Primo Natale al cinema per l’ormai celebre duo siciliano, e con discreti risultati. Ficarra e Picone avevano la necessità di pervenire al giusto equilibro narrativo e di trovare la formula giusta, idonea a poter canalizzare in sala flussi di utenti-famiglia, senza sconfinare in quel laicismo fin troppo esasperato che ormai sembra dilagare un po’ ovunque, più per “moda para-politica” che per reale convinzione personale. In questa occasione, dalla loro ormai inossidabile joint-venutre è nato un film rivolto a una ampia fascia di pubblico (bambini compresi, visto che la proiezione sarà “farcita DELLA PRESENZA DI MOLTI LORO COETANEI.

Compiti da svolgere ▸
- A) Trascrivi dal testo di partenza il passo compreso tra "Primo Natale al" e "MOLTI LORO COETANEI.", estremi inclusi.
- B) Secondo il testo di partenza, a quale pubblico è rivolto il film del duo?
- C) Riassumi il testo di partenza in due frasi.

Righe fornite ▸
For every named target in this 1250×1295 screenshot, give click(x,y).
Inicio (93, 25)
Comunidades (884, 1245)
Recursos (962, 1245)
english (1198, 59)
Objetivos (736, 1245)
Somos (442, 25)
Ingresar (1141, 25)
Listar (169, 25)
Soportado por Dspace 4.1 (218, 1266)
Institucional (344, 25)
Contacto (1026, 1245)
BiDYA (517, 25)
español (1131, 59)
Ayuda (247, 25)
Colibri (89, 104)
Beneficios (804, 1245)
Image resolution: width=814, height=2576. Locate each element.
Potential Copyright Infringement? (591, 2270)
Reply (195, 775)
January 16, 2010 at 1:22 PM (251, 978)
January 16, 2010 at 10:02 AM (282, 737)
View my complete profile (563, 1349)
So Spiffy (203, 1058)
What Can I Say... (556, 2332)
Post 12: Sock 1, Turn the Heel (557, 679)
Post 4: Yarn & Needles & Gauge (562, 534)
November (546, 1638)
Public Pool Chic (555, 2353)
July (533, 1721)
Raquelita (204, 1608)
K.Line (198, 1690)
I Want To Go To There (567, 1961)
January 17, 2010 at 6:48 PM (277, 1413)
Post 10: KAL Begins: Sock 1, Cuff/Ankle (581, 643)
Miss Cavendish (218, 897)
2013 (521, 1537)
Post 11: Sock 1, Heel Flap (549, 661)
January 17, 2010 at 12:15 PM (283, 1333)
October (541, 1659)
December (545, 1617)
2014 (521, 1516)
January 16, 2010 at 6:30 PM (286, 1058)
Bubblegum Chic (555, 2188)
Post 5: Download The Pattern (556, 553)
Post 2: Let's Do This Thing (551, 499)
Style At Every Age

Risposte ai compiti ▸
- A)
Primo Natale al cinema per l’ormai celebre duo siciliano, e con discreti risultati. Ficarra e Picone avevano la necessità di pervenire al giusto equilibro narrativo e di trovare la formula giusta, idonea a poter canalizzare in sala flussi di utenti-famiglia, senza sconfinare in quel laicismo fin troppo esasperato che ormai sembra dilagare un po’ ovunque, più per “moda para-politica” che per reale convinzione personale. In questa occasione, dalla loro ormai inossidabile joint-venutre è nato un film rivolto a una ampia fascia di pubblico (bambini compresi, visto che la proiezione sarà “farcita DELLA PRESENZA DI MOLTI LORO COETANEI.

- B) A un'ampia fascia di pubblico, bambini compresi.

- C) Il celebre duo siciliano Ficarra e Picone affronta il suo primo Natale al cinema con discreti risultati, cercando un equilibrio narrativo capace di portare in sala le famiglie senza sconfinare in un laicismo esasperato. Dalla loro collaborazione è nato un film rivolto a un'ampia fascia di pubblico, bambini compresi.